A Case of a Neuroendocrine Tumor in a Liver Transplant Patient: Diagnostic and Management Difficulties

Abstract

Neuroendocrine tumors (NETs) of the liver are a rare entity. NETs are often poorly recognized, with diagnostic difficulties and differential challenges between primary tumors of the liver and metastases from other organs, mainly from the gastrointestinal tract. Multidisciplinary and multi-technical diagnosis is mandatory to properly treat these tumors. This case describes the complex history and the treatment course of a 68-year-old man with a history of NET onset after liver transplantation. Liver transplantation is the treatment of choice for patients with advanced liver disease or acute liver failure, but careful pre- and post-transplant patient monitoring is required. Liver transplant patients receive immunosuppressive therapy, and donor livers should be screened to exclude potential malignancies. This clinical case, in addition to emphasizing the diagnostic and therapeutic difficulty of hepatic NET, underlines the role of post-transplant immunosuppressive therapy and pre-transplant screening, which includes a thorough evaluation of donor and recipient history, physical examination, and laboratory tests. Moreover, post-transplant immunosuppressive therapy is essential to maintain the viability of the transplanted organ, but it is not free from potential risks, including an increased risk of cancer. Therefore, close monitoring of therapy is necessary to optimize long-term results and the patient's quality of life.

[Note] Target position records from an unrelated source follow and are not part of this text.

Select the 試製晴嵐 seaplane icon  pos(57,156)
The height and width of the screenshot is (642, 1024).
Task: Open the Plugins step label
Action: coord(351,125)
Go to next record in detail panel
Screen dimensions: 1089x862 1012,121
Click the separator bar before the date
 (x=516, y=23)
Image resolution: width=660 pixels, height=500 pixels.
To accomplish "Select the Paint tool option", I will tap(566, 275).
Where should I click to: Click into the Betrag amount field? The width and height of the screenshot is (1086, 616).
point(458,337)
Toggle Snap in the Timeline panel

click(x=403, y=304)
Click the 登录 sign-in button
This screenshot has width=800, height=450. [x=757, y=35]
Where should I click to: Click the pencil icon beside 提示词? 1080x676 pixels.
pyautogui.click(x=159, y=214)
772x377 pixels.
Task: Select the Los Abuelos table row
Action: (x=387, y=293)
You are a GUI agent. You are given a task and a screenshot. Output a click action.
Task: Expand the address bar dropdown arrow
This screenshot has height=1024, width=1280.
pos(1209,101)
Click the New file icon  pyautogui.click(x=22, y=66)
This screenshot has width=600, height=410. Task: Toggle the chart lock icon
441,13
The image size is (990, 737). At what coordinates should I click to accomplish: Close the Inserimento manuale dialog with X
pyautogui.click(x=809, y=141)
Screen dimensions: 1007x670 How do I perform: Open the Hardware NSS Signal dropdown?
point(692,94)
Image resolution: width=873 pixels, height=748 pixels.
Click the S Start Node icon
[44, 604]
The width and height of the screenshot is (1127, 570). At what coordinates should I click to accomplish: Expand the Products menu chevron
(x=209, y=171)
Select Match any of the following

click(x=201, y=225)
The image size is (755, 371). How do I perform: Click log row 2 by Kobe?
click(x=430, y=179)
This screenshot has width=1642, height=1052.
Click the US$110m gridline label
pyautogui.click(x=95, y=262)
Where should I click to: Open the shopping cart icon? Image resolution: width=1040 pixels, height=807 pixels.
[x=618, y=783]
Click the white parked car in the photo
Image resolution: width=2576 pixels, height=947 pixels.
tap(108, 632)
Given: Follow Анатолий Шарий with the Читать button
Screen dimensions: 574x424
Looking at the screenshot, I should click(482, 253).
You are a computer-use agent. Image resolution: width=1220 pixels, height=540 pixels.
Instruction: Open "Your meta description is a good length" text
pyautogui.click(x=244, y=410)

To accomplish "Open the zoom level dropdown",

Keywords: HCC; NET; holangiocarcinoma; immunosuppressive therapy; liver; liver transplantation.

Figure 1

Ultrasound image of biopsied liver segment VI lesion. The arrow indicates the presence of the VI liver segment.

Figure 2

F1 esophageal varices in gastroscopy: the left image shows the portion of the middle esophagus; the right image shows the distal esophagus.

Figure 3

Normal colonoscopy findings: the left image shows the cecum; the right image shows the descending colon.